HPC2015 User guide – Research Computing, HKU ITS

System Overview

The HPC2015 system is a heterogeneous High Performance Computing Linux cluster which comprises various kinds of computing resource: compute nodes with fast multicore processors for general compute-intensive computing; special purpose compute nodes with large memory, GPU and MIC capabilities for data-intensive and accelerated computing. It is designed to support both compute- and data-intensive research. The heterogeneous environments provide researchers diverse and emerging computing technologies to exploit new solution approaches, and new research opportunities and relationship among distinct research areas.

Reading of this user guide and using of the system assumes familiarity with the Linux/Unix software environment. In order to get an understanding of the Linux/UNIX, please study the UNIX user’s guide in the ITS web page.

System Access

To ensure a secure login session, user must connect to the HPC2015 system by secure shell SSH program through the HKU campus network. If you are outside the University network, you should connect to the HKU Campus network via HKUVPN with 2FA first.
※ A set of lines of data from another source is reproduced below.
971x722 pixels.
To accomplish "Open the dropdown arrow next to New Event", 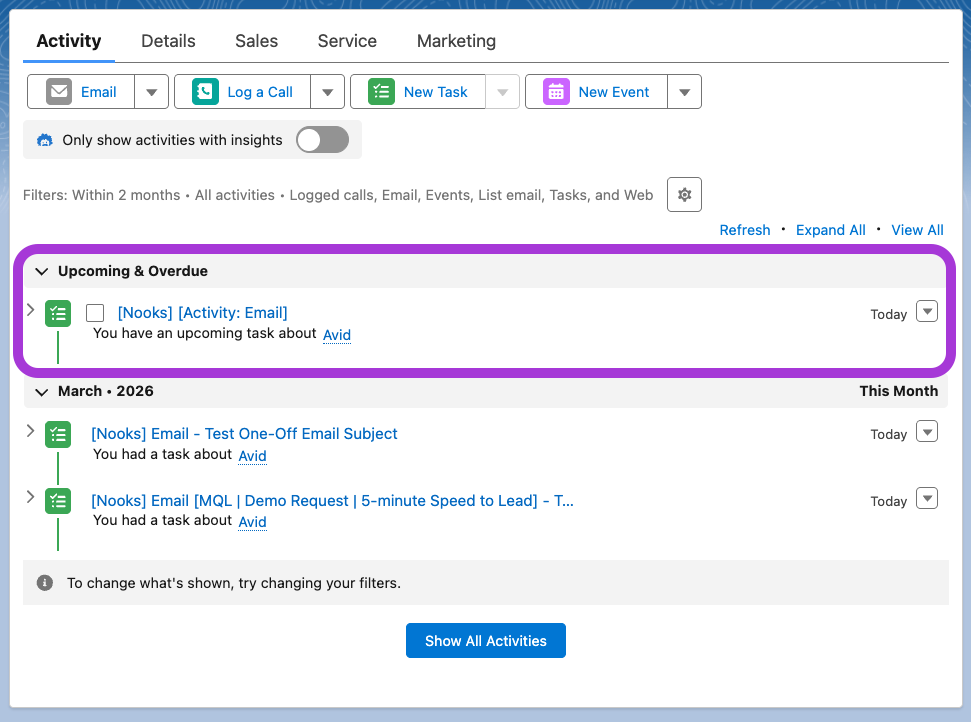I will [x=684, y=92].
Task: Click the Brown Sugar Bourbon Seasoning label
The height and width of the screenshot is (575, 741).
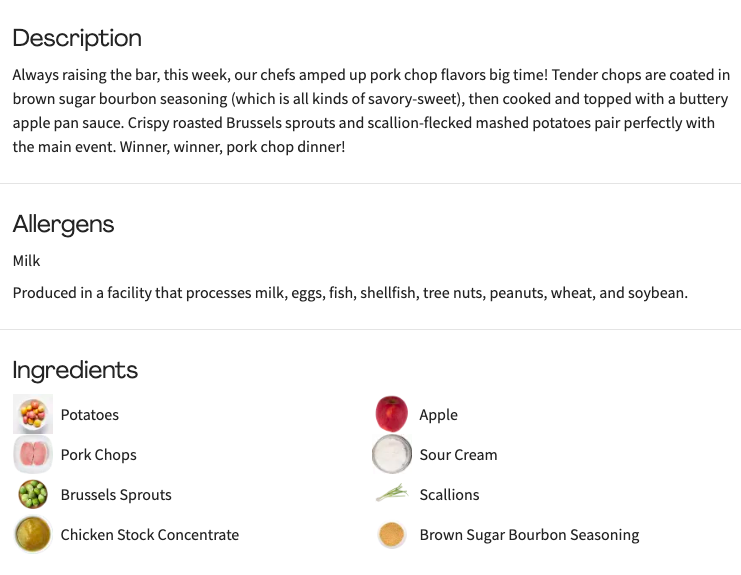Action: 529,535
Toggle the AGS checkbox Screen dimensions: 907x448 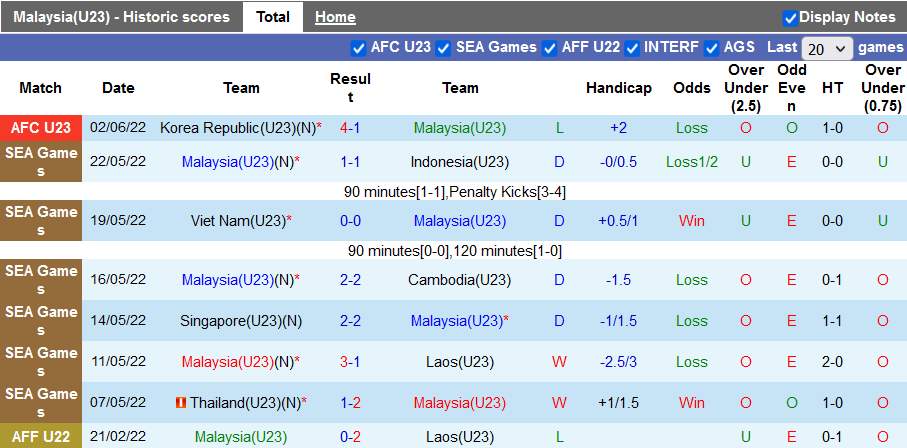click(712, 48)
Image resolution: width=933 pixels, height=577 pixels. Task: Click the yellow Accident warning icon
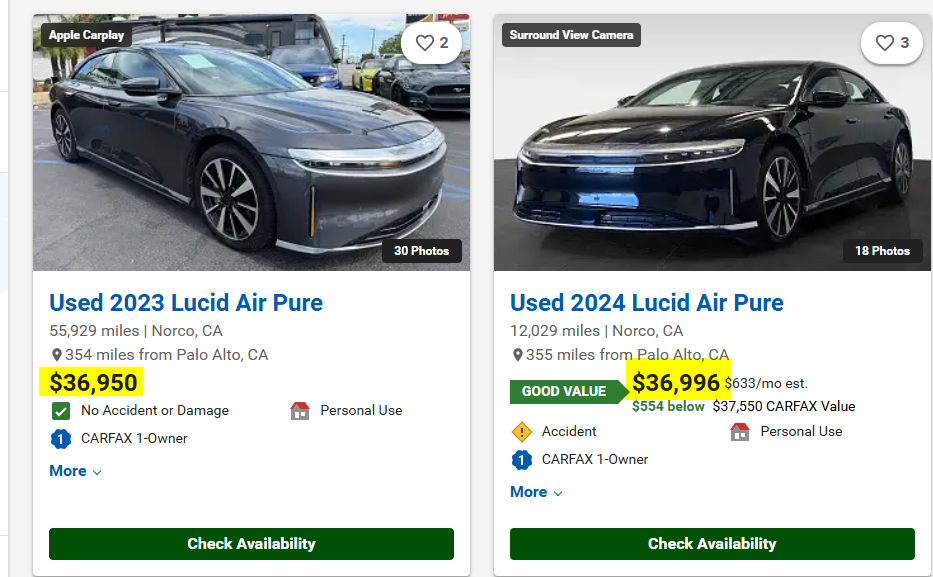521,431
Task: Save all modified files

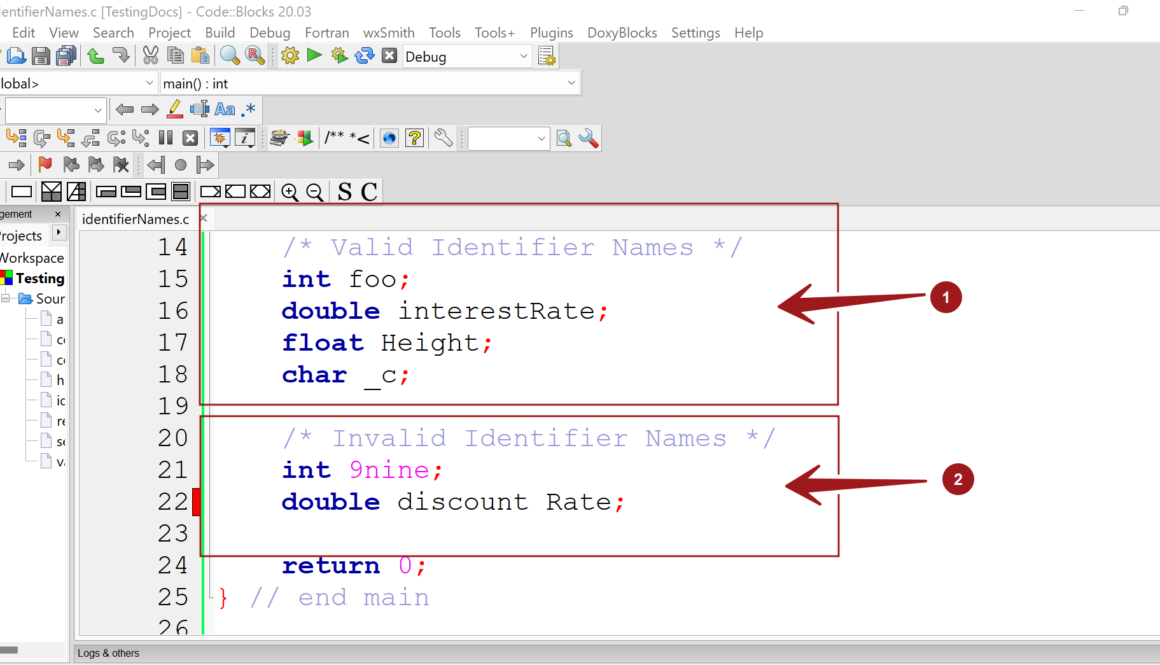Action: (66, 55)
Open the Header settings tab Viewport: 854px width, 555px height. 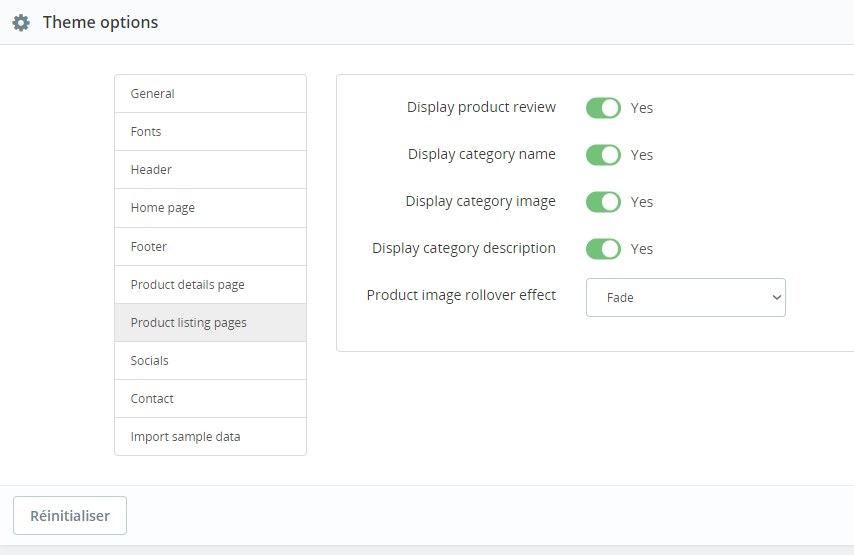tap(210, 170)
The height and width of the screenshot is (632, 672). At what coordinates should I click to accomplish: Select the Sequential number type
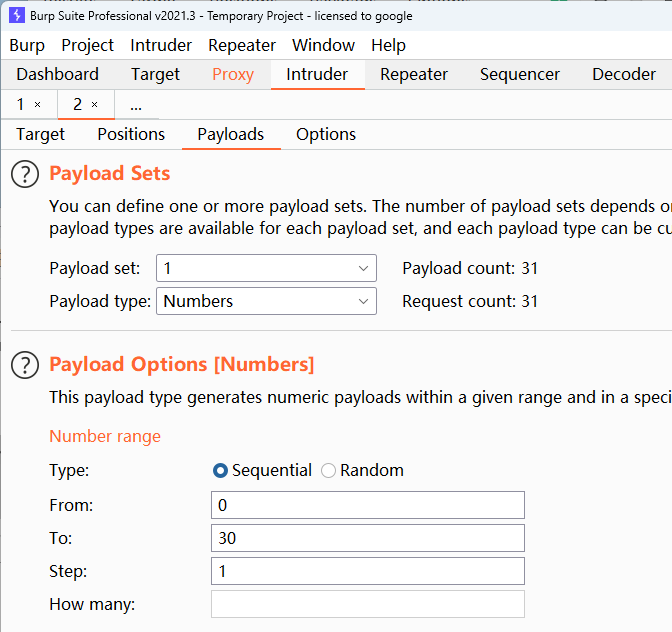pyautogui.click(x=220, y=470)
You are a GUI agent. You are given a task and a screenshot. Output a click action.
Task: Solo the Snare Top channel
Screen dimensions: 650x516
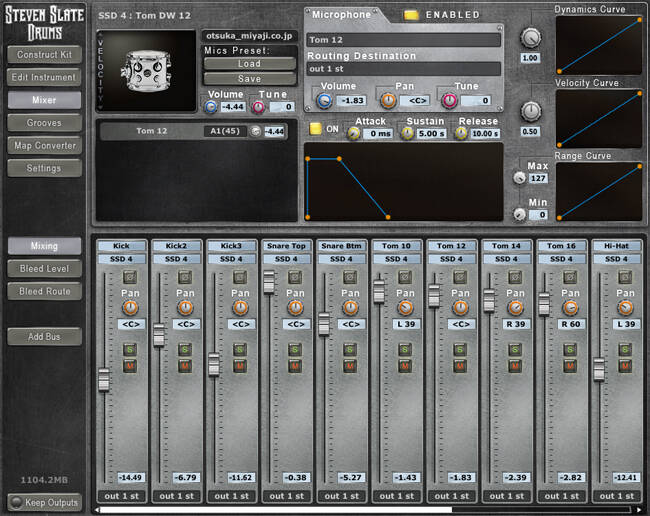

SSH is not bundled by MS Windows that you may require to download SSH client like PuTTY. Please visit SSH with Putty for more details (Host Name: hpc2015.hku.hk / hpc2015-file.hku.hk).

Logging in the system

To log in the HPC2015 system, use the two frontend nodes of hostname:

hpc2015.hku.hk, which is reserved for program modification, compilation and job queue submission/manipulation;

hpc2015-file.hku.hk, which is reserved for file transfer, file management and data analysis/visualization.

If you connect to the HPC2015 from a UNIX or Linux system with SSH:

ssh <username>@hpc2015.hku.hk or ssh -l <username> hpc2015.hku.hk

When you log on to the login node, you should be in your home directory ($HOME) which is also accessible by compute nodes. Do not use the frontend nodes for computationally intensive processes. These nodes are meant for compilation, program editing, simple data analysis and file management. All computational intensive jobs should be submitted and run though the job scheduling system.

Transferring Data File

Data transfer must be done using the secure commands scp/sftp or SCP client like WINSCP/FileZilla. You local machine must connect to HKU campus network beforehand. Please visit SSH and Secure File Transfer for procedure on how to make SSH/SFTP connection. Be reminded that only hpc2015-file.hku.hk is capable for file transfer.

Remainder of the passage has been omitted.